Posted on 31 December 2016 by Luke Jones

Playing out the string.

Though the Ravens are closing out a regular season at Paul Brown Stadium for the fifth time in the last six years, this marks the first time that neither Baltimore nor Cincinnati is going to the playoffs since 2007 when John Harbaugh was still the special teams coordinator of the Philadelphia Eagles. Even with nothing to play for beyond pride, the Ravens have declared their intentions to play all healthy veterans, a move that some have criticized in fear of a serious injury to a key player.

Meanwhile, the Bengals will miss the postseason for the first time since 2010 and have shut down several injured veterans such as wide receiver A.J. Green (hamstring) and tight end Tyler Eifert (back) in recent weeks.

It’s time to go on the record as these teams meet for the 42nd time in franchise history with Baltimore owning a 21-20 edge. The Ravens are seeking their first season sweep of the Bengals since 2011 and can also secure a 5-1 AFC North record, their best division mark since going 6-0 in that same season.

Below are five predictions for Sunday afternoon:

1. Justin Tucker will attempt a 60-plus-yard field goal. The two-time Pro Bowl kicker is a remarkable 10-for-10 on tries from 50 yards and longer and needs only one more to have sole possession of the single-season NFL record. The weather in Cincinnati should reach the mid-40s with minimal wind, conditions that are suitable enough to try a long field goal. Tucker has had one of the best kicking seasons in NFL history and deserves a chance to hit a season-long field goal at the very least.

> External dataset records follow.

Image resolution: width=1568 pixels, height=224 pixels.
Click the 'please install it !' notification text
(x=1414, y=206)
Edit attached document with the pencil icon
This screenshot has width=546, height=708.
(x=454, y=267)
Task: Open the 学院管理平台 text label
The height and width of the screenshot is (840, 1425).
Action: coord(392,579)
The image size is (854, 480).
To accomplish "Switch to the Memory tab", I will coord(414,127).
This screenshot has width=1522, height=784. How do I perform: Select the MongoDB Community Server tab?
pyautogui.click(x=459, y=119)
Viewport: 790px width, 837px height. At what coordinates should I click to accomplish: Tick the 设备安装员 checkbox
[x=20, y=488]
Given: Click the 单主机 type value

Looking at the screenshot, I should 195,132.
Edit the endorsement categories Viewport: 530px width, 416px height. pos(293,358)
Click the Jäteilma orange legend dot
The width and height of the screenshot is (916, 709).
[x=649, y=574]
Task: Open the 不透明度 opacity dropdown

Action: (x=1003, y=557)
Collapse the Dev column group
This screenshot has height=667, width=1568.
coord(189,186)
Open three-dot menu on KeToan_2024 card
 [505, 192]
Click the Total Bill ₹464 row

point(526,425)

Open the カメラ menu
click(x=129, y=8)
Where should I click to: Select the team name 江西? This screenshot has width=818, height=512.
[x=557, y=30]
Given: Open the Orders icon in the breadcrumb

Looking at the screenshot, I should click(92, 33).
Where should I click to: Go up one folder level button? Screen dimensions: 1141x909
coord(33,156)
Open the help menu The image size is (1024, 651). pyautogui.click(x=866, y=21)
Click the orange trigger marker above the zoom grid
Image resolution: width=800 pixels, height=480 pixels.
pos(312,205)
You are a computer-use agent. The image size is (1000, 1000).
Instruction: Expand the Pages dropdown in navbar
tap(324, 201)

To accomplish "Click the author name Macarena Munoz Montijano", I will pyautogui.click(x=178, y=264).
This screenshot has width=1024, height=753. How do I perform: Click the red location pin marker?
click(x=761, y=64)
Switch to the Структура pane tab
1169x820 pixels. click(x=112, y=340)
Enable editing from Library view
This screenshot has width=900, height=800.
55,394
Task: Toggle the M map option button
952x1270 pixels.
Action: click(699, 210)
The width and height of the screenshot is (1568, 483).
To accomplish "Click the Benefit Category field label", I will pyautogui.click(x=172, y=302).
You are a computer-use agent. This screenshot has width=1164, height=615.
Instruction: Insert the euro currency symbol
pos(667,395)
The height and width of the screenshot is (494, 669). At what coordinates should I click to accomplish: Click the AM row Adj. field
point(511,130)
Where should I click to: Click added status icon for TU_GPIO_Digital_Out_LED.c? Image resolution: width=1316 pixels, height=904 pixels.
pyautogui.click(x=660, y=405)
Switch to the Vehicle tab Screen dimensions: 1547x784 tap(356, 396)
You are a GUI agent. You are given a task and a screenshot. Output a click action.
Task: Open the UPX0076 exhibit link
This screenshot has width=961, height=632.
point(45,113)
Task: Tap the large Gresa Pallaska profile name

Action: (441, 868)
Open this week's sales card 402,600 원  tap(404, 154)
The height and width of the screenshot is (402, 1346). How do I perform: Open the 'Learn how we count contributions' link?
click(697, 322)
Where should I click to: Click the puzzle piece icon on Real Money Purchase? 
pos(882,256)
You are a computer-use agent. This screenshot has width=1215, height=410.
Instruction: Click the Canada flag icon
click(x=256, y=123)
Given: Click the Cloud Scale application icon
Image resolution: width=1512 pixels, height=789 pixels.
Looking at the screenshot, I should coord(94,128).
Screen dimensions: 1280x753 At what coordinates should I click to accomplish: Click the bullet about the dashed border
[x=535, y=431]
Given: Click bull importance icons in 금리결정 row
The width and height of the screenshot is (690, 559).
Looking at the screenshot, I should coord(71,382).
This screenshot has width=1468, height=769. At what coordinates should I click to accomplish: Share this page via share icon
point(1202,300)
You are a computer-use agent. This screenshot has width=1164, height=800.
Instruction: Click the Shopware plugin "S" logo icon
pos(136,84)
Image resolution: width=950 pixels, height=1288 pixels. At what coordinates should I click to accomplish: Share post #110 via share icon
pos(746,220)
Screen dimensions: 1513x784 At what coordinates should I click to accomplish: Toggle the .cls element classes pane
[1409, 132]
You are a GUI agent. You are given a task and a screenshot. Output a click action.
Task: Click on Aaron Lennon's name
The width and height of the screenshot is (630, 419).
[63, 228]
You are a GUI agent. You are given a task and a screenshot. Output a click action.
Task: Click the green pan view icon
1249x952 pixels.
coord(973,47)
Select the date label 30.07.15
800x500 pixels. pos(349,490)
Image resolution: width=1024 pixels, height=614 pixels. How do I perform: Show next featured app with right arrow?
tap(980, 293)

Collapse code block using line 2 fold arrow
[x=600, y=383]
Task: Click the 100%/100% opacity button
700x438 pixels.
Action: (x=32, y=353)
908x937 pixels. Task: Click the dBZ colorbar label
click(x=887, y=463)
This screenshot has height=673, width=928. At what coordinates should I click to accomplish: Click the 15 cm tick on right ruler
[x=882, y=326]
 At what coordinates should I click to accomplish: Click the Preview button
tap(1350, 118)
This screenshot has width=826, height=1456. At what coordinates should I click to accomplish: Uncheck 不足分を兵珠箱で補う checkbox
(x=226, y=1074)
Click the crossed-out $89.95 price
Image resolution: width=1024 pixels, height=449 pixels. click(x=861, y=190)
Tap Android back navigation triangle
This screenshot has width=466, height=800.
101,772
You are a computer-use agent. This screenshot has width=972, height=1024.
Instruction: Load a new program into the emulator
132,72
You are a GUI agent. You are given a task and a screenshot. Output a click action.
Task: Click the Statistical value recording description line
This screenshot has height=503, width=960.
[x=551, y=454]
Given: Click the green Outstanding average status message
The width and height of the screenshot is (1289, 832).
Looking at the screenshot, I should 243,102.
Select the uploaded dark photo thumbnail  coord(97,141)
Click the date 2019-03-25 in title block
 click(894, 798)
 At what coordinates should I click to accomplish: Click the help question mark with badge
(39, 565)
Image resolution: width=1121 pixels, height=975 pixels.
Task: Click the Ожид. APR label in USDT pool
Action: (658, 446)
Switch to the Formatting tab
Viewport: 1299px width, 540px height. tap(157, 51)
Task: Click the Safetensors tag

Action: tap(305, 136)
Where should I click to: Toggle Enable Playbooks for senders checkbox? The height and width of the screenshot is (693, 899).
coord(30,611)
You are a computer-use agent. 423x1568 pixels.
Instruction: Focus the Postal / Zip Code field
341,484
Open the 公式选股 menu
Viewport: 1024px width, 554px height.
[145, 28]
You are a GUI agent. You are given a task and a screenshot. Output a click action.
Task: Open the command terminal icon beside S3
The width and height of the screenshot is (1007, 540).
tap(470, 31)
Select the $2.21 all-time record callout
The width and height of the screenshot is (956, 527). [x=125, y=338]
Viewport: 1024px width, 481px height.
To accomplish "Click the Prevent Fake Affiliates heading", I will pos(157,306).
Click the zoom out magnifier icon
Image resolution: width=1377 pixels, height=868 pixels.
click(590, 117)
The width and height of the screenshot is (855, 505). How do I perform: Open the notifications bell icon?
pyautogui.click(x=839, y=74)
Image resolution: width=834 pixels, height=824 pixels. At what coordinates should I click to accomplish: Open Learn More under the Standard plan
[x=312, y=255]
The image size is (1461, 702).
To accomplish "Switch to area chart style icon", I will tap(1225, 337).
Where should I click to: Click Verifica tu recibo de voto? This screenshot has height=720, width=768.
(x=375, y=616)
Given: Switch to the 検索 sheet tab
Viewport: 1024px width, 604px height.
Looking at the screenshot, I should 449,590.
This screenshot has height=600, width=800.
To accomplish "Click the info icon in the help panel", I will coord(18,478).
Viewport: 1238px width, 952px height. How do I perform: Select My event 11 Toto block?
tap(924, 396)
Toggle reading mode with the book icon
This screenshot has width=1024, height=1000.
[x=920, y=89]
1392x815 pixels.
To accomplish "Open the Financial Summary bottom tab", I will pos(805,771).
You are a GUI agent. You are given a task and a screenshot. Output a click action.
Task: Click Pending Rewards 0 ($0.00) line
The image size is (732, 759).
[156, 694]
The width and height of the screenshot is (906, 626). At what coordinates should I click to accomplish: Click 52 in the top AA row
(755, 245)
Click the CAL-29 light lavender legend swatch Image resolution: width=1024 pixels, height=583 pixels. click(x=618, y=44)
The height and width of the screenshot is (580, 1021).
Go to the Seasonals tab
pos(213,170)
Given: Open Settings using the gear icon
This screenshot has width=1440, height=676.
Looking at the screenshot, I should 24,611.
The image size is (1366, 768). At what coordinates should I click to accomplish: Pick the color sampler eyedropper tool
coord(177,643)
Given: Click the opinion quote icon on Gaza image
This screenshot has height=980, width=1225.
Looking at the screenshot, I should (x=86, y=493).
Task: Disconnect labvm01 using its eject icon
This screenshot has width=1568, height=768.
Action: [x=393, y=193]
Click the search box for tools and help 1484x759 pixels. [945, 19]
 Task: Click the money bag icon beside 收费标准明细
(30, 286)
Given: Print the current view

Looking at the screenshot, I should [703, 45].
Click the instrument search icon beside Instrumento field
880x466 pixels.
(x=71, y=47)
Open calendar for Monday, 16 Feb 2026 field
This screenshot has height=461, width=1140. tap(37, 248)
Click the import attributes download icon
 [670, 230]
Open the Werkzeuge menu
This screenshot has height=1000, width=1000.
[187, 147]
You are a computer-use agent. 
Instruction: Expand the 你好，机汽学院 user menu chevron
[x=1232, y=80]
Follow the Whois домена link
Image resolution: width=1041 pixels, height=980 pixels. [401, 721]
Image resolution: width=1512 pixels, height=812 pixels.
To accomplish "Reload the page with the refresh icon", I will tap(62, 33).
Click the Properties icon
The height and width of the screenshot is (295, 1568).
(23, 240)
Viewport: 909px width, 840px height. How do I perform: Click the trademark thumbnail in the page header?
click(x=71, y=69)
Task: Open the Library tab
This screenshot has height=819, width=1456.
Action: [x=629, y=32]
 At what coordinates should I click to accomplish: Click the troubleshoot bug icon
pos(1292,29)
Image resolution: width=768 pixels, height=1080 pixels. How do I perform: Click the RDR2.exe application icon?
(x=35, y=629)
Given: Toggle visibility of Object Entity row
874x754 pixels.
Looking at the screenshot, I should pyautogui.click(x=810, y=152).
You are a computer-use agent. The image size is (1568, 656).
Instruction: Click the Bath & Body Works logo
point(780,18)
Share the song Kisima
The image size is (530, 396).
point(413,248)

2. Mike Wallace will reach 1,000 receiving yards for the first time since 2011. This is hardly going out on a limb with the first-year Raven just 16 yards shy of the mark, but Baltimore should make a conscious effort to get Wallace involved early after he was held to just four catches for 21 yards in Pittsburgh last week. Though the Ravens haven’t always utilized him well this season, Wallace has provided them with the vertical threat they sorely lacked after Torrey Smith’s free-agent departure.

3. Andy Dalton will throw for two touchdowns against a secondary once again without Jimmy Smith. It’s not a coincidence that the five highest passing totals allowed by the Baltimore defense this season have come in games in which the No. 1 cornerback missed significant time, a clear indication of the lack of depth in the secondary. The Ravens found a fourth-round gem in rookie Tavon Young, but finding another outside corner should be a priority this offseason.

4. Steve Smith will catch a touchdown and produce 80 receiving yards in his final NFL game. Joe Flacco throws to Smith often anyway, so there’s no reason to think the 37-year-old won’t be featured heavily. The mantra “Play like a Raven” has become a cliché in recent years, but the former Carolina Panther epitomizes the idea with the kind of intensity and physicality on which the success of this franchise was built. The Ravens are fortunate to have had the future Hall of Famer pass their way.

5. The Ravens will win in Cincinnati for the first time in exactly five years in a 23-17 final. Rarely have the Ravens ever looked like they were going through the motions under Harbaugh, which is why I expect them to play hard despite having their playoff hopes crushed last week in Pittsburgh. Meanwhile, the Bengals have been out of the playoff hunt for weeks while rumors have circulated about Marvin Lewis’ future. With an opportunity to send Steve Smith out on a positive note, the Ravens will win their first road game in over three months and finish the season with a respectable 9-7 record.